---- Selected text

[U-Boot] [PATCH v3 3/7] MSCC: add support for Ocelot SoCs

Thu Dec 13 14:05:21 UTC 2018

Hi Daniel,

 On lun., déc. 10 2018, Daniel Schwierzeck <daniel.schwierzeck at gmail.com> wrote:

>> diff --git a/arch/mips/mach-mscc/include/ioremap.h b/arch/mips/mach-mscc/include/ioremap.h
>> new file mode 100644
>> index 0000000000..8ea5c65ce3
>> --- /dev/null
>> +++ b/arch/mips/mach-mscc/include/ioremap.h
>> @@ -0,0 +1,51 @@
>> +/* SPDX-License-Identifier: (GPL-2.0+ OR MIT) */
>
> this line should start with a //. There are more files in this patch
> which need to be fixed.

Actually, according to the documentation (Licenses/README):
  The SPDX license identifier is added in form of a comment.  The comment
   style depends on the file type::

      C source:	// SPDX-License-Identifier: <SPDX License Expression>
      C header:	/* SPDX-License-Identifier: <SPDX License Expression> */

So for a C header file, /* comment */ is correct.

>
>> +/*
>> + * Copyright (c) 2018 Microsemi Corporation
>> + */
>> +
>> +#ifndef __ASM_MACH_MSCC_IOREMAP_H
>> +#define __ASM_MACH_MSCC_IOREMAP_H
>> +
>> +#include <linux/types.h>
>> +#include <mach/common.h>
>> +
>> +/*
>> + * Allow physical addresses to be fixed up to help peripherals located
>> + * outside the low 32-bit range -- generic pass-through version.
>> + */
>> +static inline phys_addr_t fixup_bigphys_addr(phys_addr_t phys_addr,
>> +					     phys_addr_t size)
>> +{
>> +	return phys_addr;
>> +}
>> +
>> +static inline int is_vcoreiii_internal_registers(phys_addr_t offset)
>> +{
>> +#if defined(CONFIG_ARCH_MSCC)
>
> this define is superfluous because this directory is only added to the
> include paths when CONFIG_ARCH_MSCC is selected

OK

>
>> +	if ((offset >= MSCC_IO_ORIGIN1_OFFSET &&
>> +	     offset < (MSCC_IO_ORIGIN1_OFFSET + MSCC_IO_ORIGIN1_SIZE)) ||
>> +	    (offset >= MSCC_IO_ORIGIN2_OFFSET &&
>> +	     offset < (MSCC_IO_ORIGIN2_OFFSET + MSCC_IO_ORIGIN2_SIZE)))

--------

Set problem 1
According to the patch review, which comment style is correct for the SPDX license identifier in a C header file?
Set problem 2
Write out the passage of the patch review from "Actually, according to" up to and including "comment */ is correct.", without any changes.
The lines after the patch review are not needed for any of the tasks.

---- Stored rows

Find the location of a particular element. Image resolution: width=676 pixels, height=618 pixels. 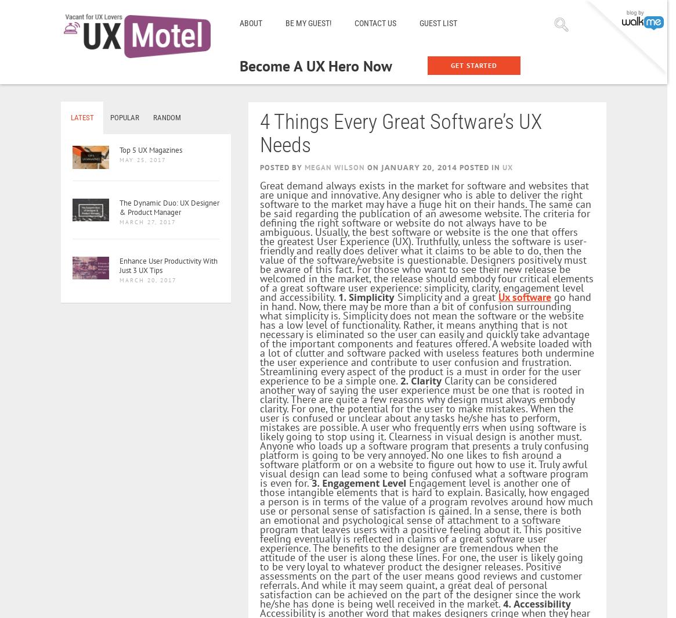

--------
---- Stored rows

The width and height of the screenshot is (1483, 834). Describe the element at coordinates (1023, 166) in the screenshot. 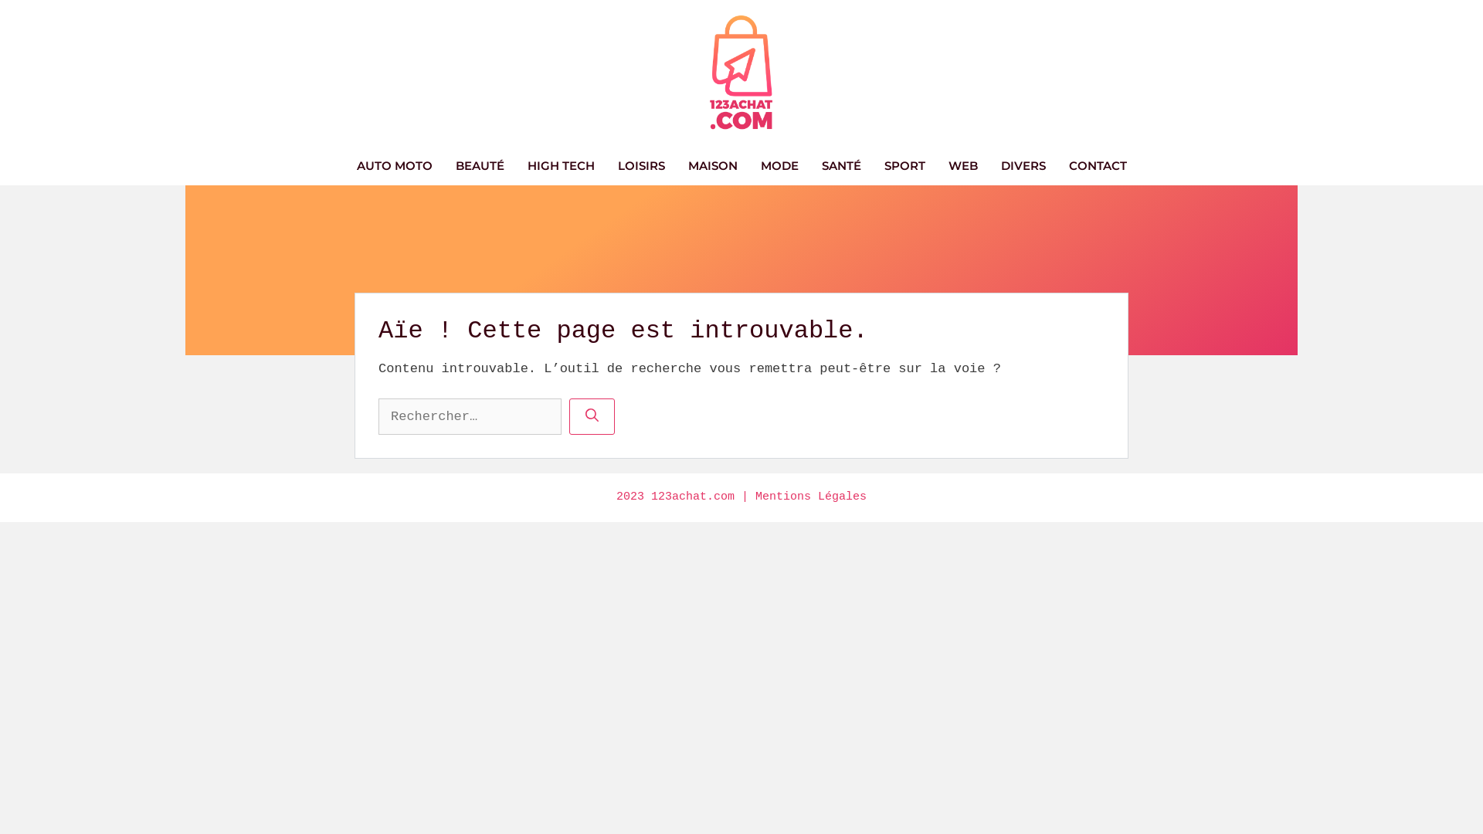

--------
---- Stored rows

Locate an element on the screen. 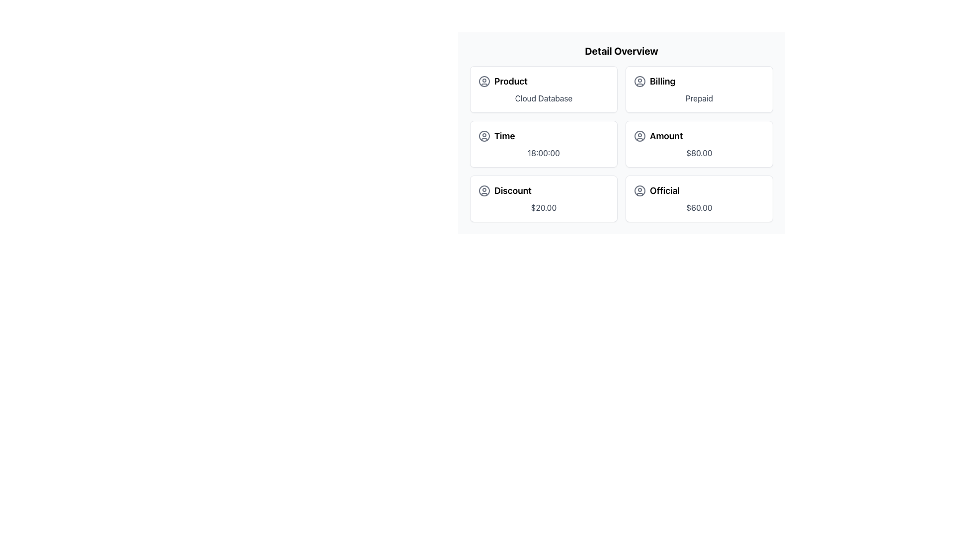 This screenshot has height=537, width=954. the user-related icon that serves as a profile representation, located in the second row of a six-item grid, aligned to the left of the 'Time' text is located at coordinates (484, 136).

--------

Result 1
The /* comment */ style, as in /* SPDX-License-Identifier: <SPDX License Expression> */.

Result 2
Actually, according to the documentation (Licenses/README):
  The SPDX license identifier is added in form of a comment.  The comment
   style depends on the file type::

      C source:	// SPDX-License-Identifier: <SPDX License Expression>
      C header:	/* SPDX-License-Identifier: <SPDX License Expression> */

So for a C header file, /* comment */ is correct.